Friday, September 11, 2015

Green Borscht

Since April I've celebrating celebrating all the independence days of as many countries as I can discover by finding a restaurant of its type in Houston or cooking something myself. August 24 was Ukrainian Independence Day. Since Ukraine separated from the USSR in the 1980s, the capitol is now Kiev and Ukraine's signature dishes are chicken Kiev, borscht (both the red beet and green sorrel varieties), holutubski, holodec, pierogis, and salo.

Ukrainian painted blown eggs or pysanky for Greek Orthodox Easter

decorative breads made for Easter in Ukraine

holodec or pork aspic is popular

Ukrainian borscht is not limited to beets alone but also has added eggs, potatoes, beans, etc.

holubtsi or stuffed cabbage

salo, a type of fatback, is a food of cultural identity for Ukrainians

So I decided to check out the Russian General Store in the Meyerland neighborhood of Houston where many Russian and Eastern European Jews live to look for Ukrainian food. I love that they label all the foods with their country of origin and I found lots of picked and fried vegetables, prepared borscht, hearty dark rye and pumpernickel breads, sausages and preserved meats, gingerbread cookies, and unusual drinks (sea buckthorn fruit juice, kvass [a soft drink made from bread like beer], and koumiss [fermented mare's milk]). I picked up some canned prepared sorrel to make green borscht myself, since that type of borscht is not eaten in other parts of the former Soviet Union.
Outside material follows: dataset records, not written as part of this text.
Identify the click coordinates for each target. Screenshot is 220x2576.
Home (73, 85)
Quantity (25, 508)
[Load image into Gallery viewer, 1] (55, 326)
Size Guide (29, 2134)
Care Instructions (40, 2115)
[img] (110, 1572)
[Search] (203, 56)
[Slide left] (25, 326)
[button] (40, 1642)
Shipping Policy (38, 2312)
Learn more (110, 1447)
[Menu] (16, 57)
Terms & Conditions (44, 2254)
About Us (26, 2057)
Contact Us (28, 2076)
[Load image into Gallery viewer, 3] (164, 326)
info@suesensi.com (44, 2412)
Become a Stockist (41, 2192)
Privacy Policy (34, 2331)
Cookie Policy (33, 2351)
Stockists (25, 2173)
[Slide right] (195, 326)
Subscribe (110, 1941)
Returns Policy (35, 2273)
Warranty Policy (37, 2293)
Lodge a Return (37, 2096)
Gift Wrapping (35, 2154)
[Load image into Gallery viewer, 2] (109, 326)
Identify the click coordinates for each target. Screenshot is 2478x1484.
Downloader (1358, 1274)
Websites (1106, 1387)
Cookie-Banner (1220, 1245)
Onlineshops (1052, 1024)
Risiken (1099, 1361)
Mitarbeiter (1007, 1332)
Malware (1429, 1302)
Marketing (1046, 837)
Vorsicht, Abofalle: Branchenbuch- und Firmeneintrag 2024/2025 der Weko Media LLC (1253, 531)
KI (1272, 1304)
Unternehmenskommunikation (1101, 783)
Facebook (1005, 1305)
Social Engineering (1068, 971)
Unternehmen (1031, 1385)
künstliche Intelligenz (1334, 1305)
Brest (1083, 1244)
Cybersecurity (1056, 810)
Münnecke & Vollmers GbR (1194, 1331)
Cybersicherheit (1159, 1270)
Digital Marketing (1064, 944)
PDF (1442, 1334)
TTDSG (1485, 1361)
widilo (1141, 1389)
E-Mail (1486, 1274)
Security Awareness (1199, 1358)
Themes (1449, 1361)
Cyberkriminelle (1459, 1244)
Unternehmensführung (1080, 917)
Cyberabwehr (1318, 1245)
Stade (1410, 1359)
The haul from the Russian General Store

Some cat-themed nesting dolls sold in the store
fresh sorrel look similar to beets or Swiss chard
don't be confused with sorrel flowers used to make a tart drink in the Caribbean and Mexico similar to hamaica which is in also in the hibiscus family 

green or sorrel borscht

Green Borscht

2 cups water and 2 bouillon cubes
1 carrot, sliced
1 leek or onion
1 bunch of sorrel leaves or one can of sorrel
¼ cup white vermouth
3 waxy potatoes (such as Yukon Gold), peeled and boiled
3 hard-boiled eggs, diced
Salt and pepper to taste

Bring the water to a boil and add bouillon cubes, carrots, leeks, sorrel, lemon juice, vermouth, and salt and pepper. Cook soup slowly for 30 minutes. Add sliced cooked potatoes and garnish with chopped hard-boiled eggs. Alternatively thin egg noodles and even cooked beans may be added to change the flavor of the soup. The soup is very lemony so you may wish to add 1-2 Tbsp of olive oil or Kerrygold butter at the end to add some fattiness to balance the taste.